El duende que todo lo escucha y todo lo ve

La historia de la biblioteca

René tenía por entonces diez años. “Cerrá la puerta, que entran las moscas, gordo”. De chiquito le decían gordo. Pero el ahora era muy flaco. La gente se giraba a veces cuando su madre lo llamaba, buscando al gordo. Luego se acostumbraban. Y ya todos lo llamaban gordo. Yo tengo un amigo al que le decimos “Charly” y se llama Nestor Hugo. Gente que no lo conoce mucho lo llama Carlos, para espanto de su madre. Pero bueno, esa es otra historia.

René había descubierto hacía poco la biblioteca del pueblo. No podía creer que todos esos libros estaban a su disposición. Le habían explicado que tenía que cumplir, eso sí, una única regla: debía devolver los libros antes de que pasasen dos semanas. Eso era muy fácil, y lo cumplía siempre, puntual.

Era el único varón, tenía una hermana mayor y otra menor que él. Era la perdición de su madre, que lo peinaba muy prolijo, con raya al costado. Nunca podía evitar agarrale el cachete, antes de despedirlo con un beso.

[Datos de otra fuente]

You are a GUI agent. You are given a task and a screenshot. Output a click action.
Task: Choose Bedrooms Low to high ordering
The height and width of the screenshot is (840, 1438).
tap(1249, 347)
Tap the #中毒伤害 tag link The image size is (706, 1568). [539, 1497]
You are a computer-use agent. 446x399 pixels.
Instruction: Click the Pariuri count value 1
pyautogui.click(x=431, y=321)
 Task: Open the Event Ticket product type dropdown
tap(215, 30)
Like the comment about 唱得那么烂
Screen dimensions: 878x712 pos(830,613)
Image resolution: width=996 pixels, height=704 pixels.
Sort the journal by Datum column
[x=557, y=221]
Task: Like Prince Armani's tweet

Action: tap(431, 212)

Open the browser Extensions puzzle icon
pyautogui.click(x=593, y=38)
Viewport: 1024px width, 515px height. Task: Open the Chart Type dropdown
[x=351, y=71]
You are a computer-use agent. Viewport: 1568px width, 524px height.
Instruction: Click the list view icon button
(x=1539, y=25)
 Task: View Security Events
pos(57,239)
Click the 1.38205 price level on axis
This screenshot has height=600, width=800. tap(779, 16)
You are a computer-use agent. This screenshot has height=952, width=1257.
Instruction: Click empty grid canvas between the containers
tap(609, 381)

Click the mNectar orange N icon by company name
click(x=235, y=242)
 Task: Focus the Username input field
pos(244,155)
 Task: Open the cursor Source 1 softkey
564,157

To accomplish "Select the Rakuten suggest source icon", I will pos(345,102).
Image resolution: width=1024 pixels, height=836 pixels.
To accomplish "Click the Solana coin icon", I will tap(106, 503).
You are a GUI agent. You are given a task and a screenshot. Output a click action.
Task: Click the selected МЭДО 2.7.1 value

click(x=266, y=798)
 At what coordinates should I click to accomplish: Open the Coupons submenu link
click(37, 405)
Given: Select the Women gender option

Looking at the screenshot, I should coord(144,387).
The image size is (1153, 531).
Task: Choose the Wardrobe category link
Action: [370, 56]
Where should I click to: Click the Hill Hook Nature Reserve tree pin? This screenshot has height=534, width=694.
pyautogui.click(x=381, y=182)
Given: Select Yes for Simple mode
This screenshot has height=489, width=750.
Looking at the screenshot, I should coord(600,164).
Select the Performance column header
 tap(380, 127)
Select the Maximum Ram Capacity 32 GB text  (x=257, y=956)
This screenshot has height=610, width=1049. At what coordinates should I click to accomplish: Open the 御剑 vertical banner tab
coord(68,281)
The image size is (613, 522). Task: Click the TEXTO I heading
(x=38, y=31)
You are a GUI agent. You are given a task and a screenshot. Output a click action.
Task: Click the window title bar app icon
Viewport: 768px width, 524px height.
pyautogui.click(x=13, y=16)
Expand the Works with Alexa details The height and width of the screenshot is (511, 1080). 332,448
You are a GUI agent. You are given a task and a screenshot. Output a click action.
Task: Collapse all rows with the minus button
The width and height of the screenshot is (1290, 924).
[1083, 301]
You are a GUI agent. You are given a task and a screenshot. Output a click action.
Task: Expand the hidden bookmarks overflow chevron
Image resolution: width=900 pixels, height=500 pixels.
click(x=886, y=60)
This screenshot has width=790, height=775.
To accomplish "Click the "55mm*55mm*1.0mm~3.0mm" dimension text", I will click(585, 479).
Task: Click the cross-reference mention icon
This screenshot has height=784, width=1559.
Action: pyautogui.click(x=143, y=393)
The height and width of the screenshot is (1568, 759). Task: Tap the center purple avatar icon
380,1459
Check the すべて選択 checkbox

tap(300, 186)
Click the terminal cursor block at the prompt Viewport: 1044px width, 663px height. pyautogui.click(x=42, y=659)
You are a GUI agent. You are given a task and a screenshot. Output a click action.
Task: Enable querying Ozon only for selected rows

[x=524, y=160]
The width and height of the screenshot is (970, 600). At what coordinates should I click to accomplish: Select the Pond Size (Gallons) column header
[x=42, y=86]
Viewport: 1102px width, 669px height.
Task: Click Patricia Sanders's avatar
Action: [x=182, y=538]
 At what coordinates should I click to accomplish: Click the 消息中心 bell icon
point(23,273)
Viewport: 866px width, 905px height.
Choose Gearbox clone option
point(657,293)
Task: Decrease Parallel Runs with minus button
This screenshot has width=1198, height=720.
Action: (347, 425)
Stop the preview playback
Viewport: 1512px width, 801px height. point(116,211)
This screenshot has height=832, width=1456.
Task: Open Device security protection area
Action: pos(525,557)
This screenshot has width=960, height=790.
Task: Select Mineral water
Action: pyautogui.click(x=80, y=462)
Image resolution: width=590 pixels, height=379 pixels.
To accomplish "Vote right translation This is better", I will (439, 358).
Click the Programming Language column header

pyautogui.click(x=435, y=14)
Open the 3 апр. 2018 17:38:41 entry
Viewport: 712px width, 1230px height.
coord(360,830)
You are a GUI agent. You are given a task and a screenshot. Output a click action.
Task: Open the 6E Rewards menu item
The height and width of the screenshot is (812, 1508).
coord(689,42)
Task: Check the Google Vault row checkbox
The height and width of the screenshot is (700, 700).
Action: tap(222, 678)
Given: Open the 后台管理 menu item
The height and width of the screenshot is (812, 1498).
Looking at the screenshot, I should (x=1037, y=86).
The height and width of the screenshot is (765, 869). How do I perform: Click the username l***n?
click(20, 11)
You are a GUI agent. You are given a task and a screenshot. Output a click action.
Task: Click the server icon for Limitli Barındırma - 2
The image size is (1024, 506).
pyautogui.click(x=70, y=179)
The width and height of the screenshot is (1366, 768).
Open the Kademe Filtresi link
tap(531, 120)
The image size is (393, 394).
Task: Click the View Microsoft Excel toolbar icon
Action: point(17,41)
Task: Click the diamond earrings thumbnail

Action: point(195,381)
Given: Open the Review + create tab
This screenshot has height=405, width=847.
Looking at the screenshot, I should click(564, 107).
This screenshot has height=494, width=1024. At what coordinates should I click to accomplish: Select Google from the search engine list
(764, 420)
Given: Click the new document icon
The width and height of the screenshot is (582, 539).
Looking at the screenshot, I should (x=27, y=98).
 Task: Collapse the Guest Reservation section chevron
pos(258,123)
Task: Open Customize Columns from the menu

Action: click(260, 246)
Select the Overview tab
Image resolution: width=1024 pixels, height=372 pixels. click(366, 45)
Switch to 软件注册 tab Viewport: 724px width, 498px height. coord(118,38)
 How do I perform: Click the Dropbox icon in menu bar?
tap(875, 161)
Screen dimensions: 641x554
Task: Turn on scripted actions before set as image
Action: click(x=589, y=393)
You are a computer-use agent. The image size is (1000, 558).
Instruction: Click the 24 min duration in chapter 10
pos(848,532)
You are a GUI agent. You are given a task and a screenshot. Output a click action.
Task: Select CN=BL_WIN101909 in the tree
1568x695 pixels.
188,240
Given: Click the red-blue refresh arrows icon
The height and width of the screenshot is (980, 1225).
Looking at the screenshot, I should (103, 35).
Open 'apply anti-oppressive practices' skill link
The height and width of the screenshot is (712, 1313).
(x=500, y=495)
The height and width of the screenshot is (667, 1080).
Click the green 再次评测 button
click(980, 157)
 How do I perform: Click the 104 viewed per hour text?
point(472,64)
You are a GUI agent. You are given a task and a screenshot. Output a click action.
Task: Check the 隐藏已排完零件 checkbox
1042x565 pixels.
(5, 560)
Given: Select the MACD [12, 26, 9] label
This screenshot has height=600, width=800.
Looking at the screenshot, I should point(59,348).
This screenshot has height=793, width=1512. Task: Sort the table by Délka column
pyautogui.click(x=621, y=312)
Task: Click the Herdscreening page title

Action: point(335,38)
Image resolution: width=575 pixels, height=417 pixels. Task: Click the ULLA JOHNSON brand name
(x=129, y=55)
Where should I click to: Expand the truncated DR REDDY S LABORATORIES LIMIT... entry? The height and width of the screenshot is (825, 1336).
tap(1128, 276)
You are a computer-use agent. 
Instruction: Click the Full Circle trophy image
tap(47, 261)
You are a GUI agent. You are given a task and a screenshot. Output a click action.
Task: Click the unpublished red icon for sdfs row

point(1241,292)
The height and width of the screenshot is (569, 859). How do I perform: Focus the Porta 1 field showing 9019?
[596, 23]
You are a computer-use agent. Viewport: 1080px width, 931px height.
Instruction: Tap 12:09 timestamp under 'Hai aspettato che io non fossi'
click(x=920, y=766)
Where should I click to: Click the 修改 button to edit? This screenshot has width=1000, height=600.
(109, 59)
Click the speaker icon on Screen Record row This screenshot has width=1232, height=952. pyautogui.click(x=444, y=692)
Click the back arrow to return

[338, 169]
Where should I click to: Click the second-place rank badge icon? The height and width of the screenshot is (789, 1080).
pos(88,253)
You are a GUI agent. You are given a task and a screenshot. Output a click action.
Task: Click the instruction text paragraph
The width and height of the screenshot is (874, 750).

Pero un día se olvidó de devolverlos. Fue el mismo día que cazó con su honda su primer pájaro. El no sabía que también sería el último. Con un amiguito, o solo, se iba a caminar por el bosque, cerca de la estancia familiar. Atravesaba, desde la calle Calabria dónde estaba su casa, todo el pueblo, que eran cinco cuadras. Dejaba tras de sí, la cooperativa, la panadería, la carnicería, la peluquería de su tío, el bar, la despensa y el club social. Luego de ese largo camino, se acababan las casas y solo se veía campo y monte. Ese día, estaba solo. Había intentado desde que tenía memoria cazar un pájaro y , por fin, lo había logrado. En el camino de vuelta, saludó a todas las madres y todos los abuelos que estaban sentados en las puertas de las casas, esa tarde de primavera. Se detuvo a explicarle a otros niños más chicos, que jugaban al fútbol en la calle, cómo lo había cazado. Cuando llegó a la altura del club social, unos hombres que estaban fumando lo hicieron detenerse, y explicarles de dónde lo había sacado. Cuando finalmente llegó a su casa, su madre lo mandó a bañarse. Exhausto, mientras disfrutaba glorioso de la cena, se dio cuenta. Se había olvidado de devolver los libros.

Esa noche no pudo dormir bien. Cuando se despertó, grande fue su espanto al darse cuenta que era feriado. No quiso contarle a su padre, que tanto había insistido en esa regla sagrada. Se lamentaba pensando que ya nunca más podría sacar libros de la biblioteca. Una angustia, que provenía de un lugar que no sabía describir, le hacía presentir una vida privada de libros e historietas. Cuando por fin pudo devolverlos, el bibliotecario no le dijo nada. Nada, de nada. Agarró los libros y los guardó. Él se quedó ahí parado, esperando la sentencia. El bibliotecario lo miró fijo. Fueron segundos larguísimos, y por fin le preguntó: “¿Qué querés ahora?». A partir de ese día, comenzó a devolver algún libro más tarde, y pronto se dio cuenta que era el único niño del pueblo que sacaba libros. A nadie le importó, nadie se dio cuenta, que algunos libros de Sherlock Holmes, fueran los primeros de su biblioteca personal.